Martial Arts Business: Own a School? Developing Value a Priority?

You Weren’t Trained to Apply Yourself to THE WORK

Let’s admit it, as we were coming up as students/teachers, most (if not all) of us were NOT “trained” to apply any sort of academic or professional rigor to our methods of community service, community integration, community education, and/or course development.

Martial art

We were not guided to develop documentation of our efforts as proof of what the foundation of our efforts / education / and training are about –or what they produce.

Marketing The Schools

But HAD WE, marketing our schools, gaining credibility with educators and school administrators, and other people and entities within our communities, AND providing valued services that actually address and/or solve relevant-to-today problems in our communities would be, well —-it would all be very different than what “we” do today as martial arts teachers.

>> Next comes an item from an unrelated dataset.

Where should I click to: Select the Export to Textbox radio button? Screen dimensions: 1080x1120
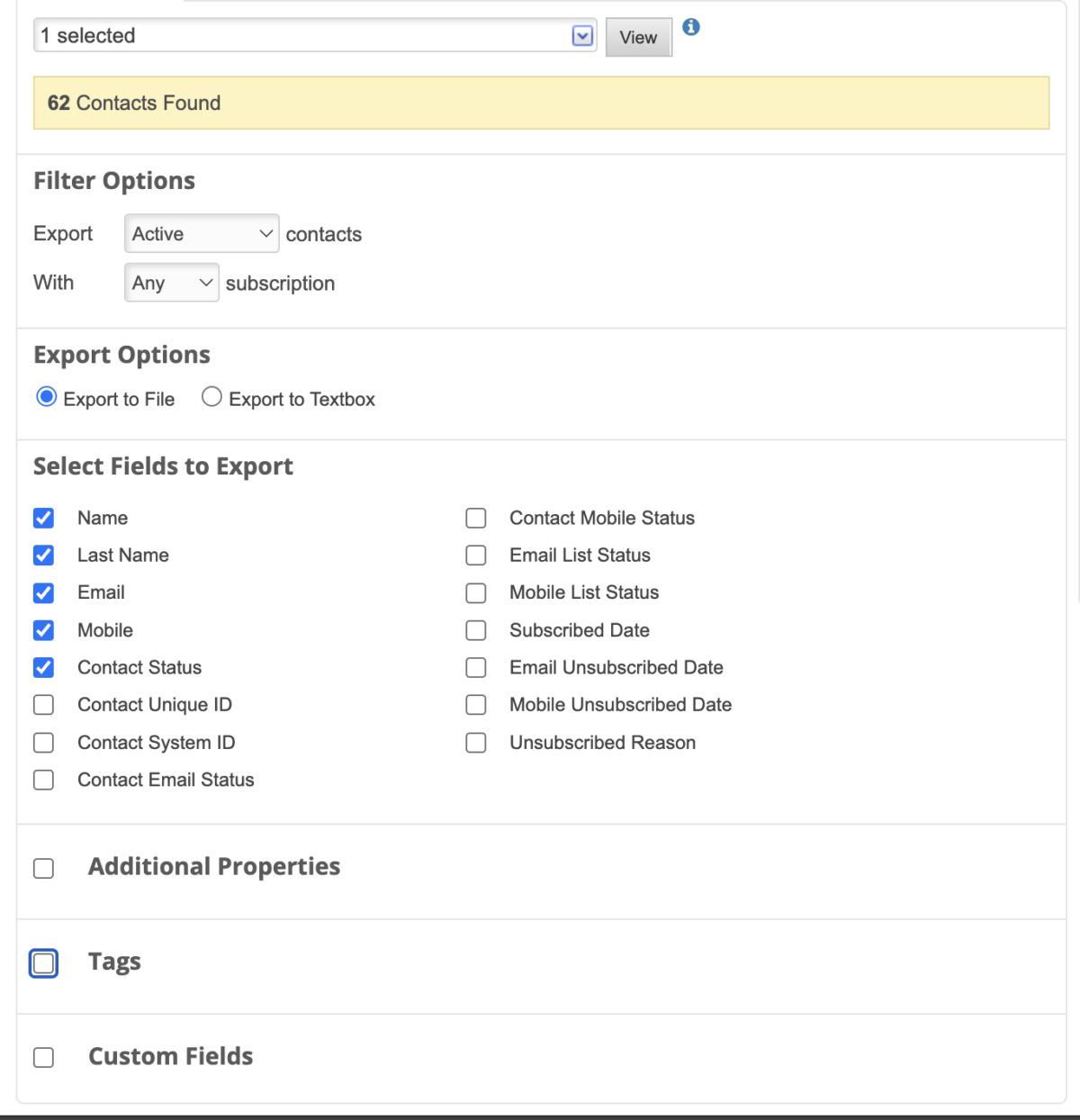click(212, 396)
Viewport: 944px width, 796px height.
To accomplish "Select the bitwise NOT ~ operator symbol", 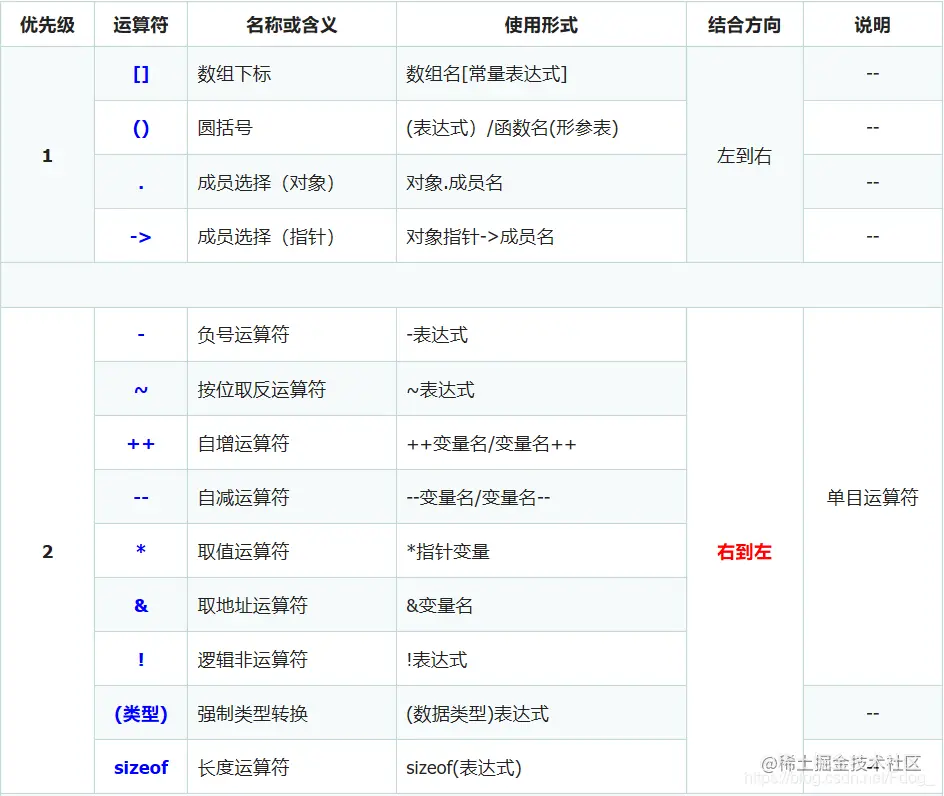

We came up in a school, most of us, that had a very, VERY narrow focus of effort and curriculum. Some of us came up in a business-education environment where billing services and “consultant” associations were the primary providers of teacher education and school-management-focus —and those institutions, which in the past I played a significant role in, only just scratched the surface of ANY sort of intelligent approach to teaching, to intent, to mission, to actual education, and to anything but the most rudimentary, simplistic approach to “the work.”

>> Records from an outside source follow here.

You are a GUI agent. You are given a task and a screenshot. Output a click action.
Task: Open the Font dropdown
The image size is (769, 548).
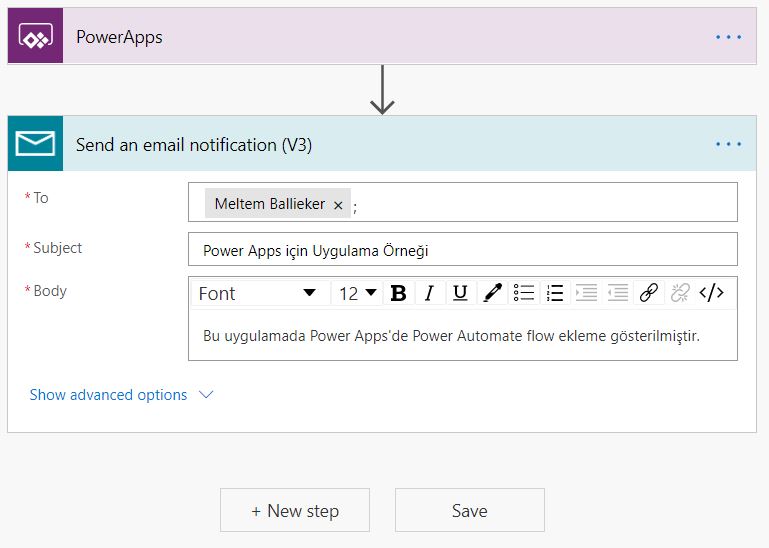(257, 293)
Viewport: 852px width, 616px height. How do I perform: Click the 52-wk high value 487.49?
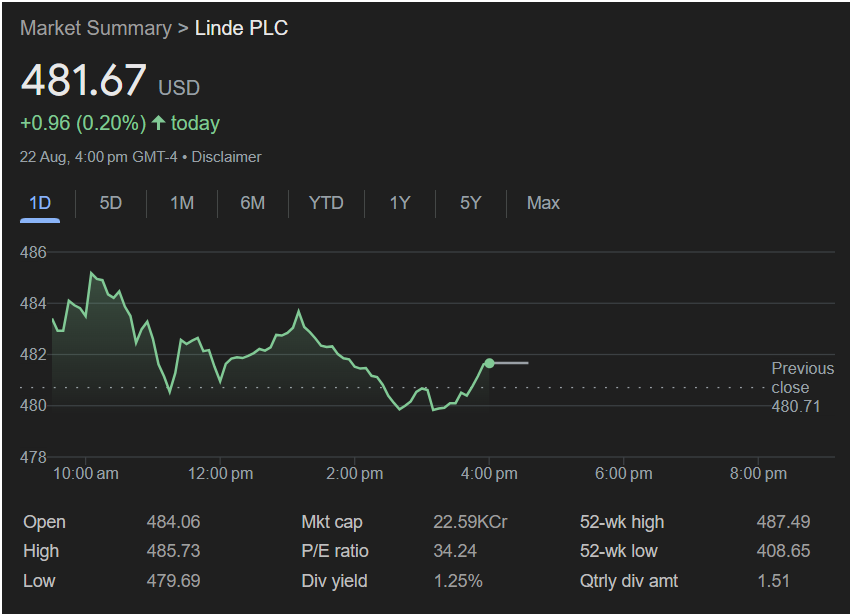[783, 522]
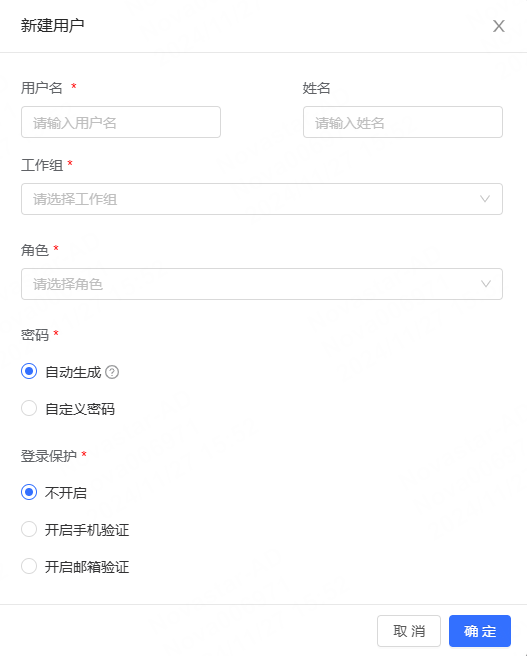The width and height of the screenshot is (527, 656).
Task: Click the chevron arrow in 工作组 selector
Action: (485, 199)
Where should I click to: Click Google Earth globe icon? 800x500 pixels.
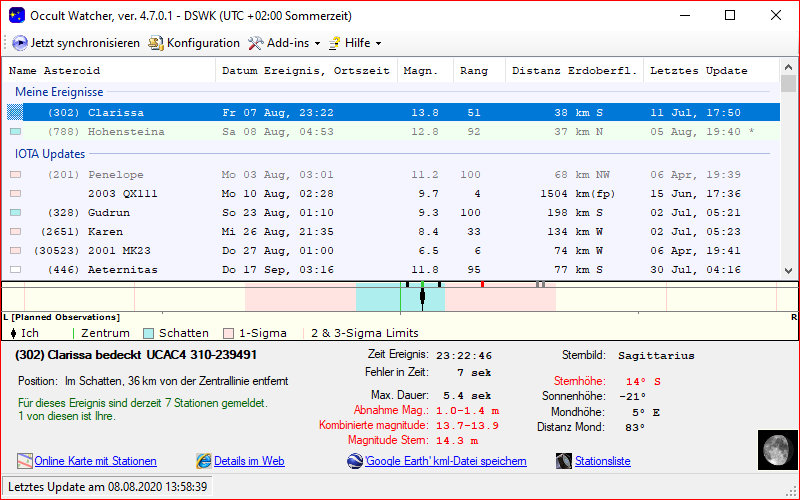(355, 461)
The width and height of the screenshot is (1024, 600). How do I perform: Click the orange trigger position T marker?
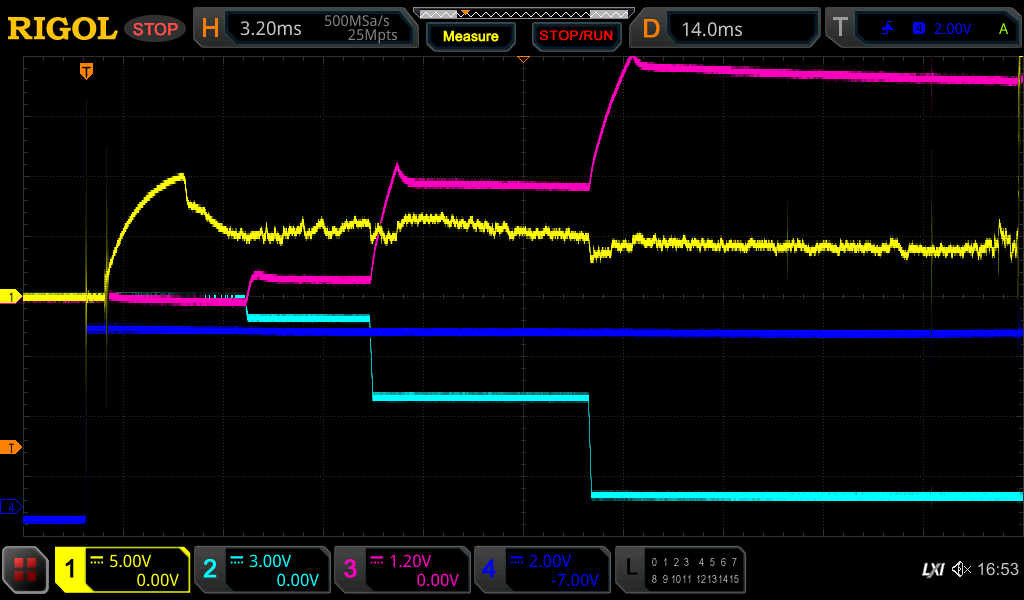[x=87, y=71]
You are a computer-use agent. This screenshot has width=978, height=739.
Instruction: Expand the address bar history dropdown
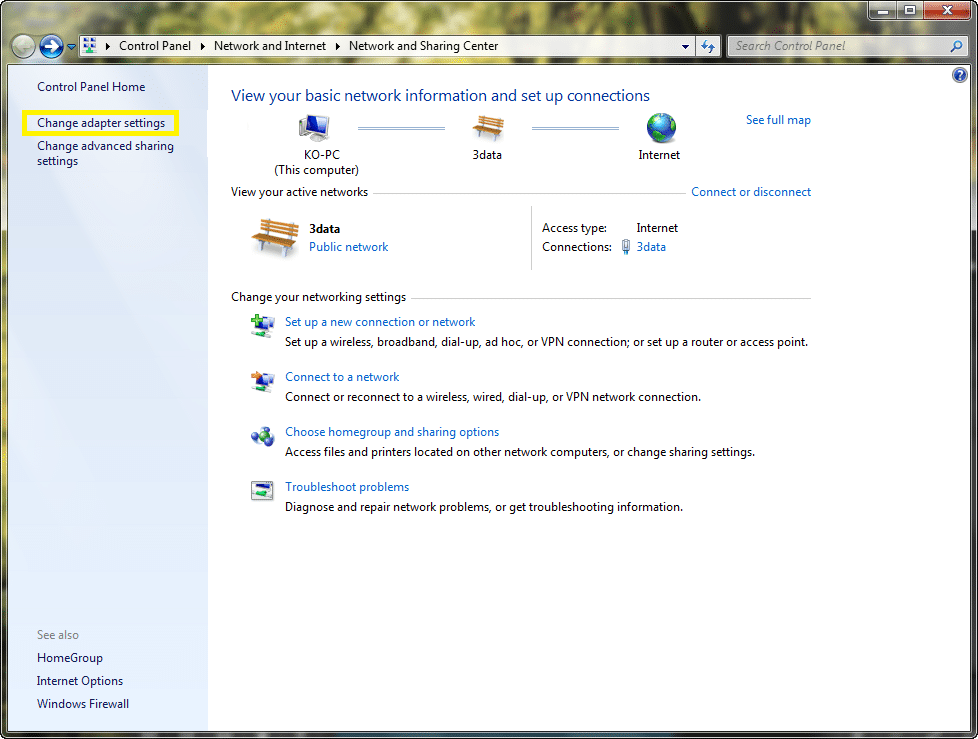685,47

For the sake of argument, there are/were exceptions, of course, but in general the industry has been absorbed in and propagating a “freshmen year” “dance / health club” approach to the work of the martial arts teacher –for more than two decades now.

Ultimate Black Belt Test

In this work, The 100. and The Ultimate Black Belt Test, which you are part of, we are redesigning HOW we think about who we are to our community. We’re rethinking WHAT we are capable of, HOW we “make money” –and from WHAT. We are breaking out of the very narrow box, definition, description, and role of teacher/business owner that the industry has, for all accounts and purposes, accepted as “the standard.”

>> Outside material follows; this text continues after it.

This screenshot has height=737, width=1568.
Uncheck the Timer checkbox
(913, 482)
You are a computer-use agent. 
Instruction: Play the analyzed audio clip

To make your career more profitable and meaningful, I suggest you reject the industry’s dominant paradigm of school management, curriculum, and marketing. Unsubscribe from the magazines, for now, that promote a kind of repetitive, brain dead approach to “school success.” Disconnect from the sales conferences and conventions and seminars (except for technical) promoted by the industry. Refuse to participate in the idiocy of the franchised, boxed, pizza party, milquetoast world of the billing services and the multitude of “consultants” promoting the same old, tired approach.

Refuse to participate in the time-wasting dialogs on Facebook about “overcoming sales objections,” and what two-for-one deals and cage-fitness programs schools are jumping on this month; instead, jump into the world of avant garde education and educational technology. Launch yourself out of the current and popular description of what a Sensei does, for a living, and how a martial arts school serves its community.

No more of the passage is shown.